__Supplied records__.
((

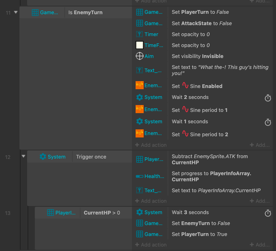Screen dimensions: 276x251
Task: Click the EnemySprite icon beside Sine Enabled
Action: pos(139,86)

))
((

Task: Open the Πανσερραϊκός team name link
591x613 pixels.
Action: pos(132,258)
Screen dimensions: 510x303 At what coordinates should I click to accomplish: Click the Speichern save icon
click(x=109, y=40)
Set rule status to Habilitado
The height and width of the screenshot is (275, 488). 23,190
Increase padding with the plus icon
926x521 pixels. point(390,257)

))
((

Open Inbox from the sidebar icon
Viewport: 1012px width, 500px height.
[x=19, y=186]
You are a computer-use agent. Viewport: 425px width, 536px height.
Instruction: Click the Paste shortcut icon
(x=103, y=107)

))

__Problem to work on__. The lines above that include "Open" should each be listed.

__Response to this task__.
Task: Open the Πανσερραϊκός team name link
Open Inbox from the sidebar icon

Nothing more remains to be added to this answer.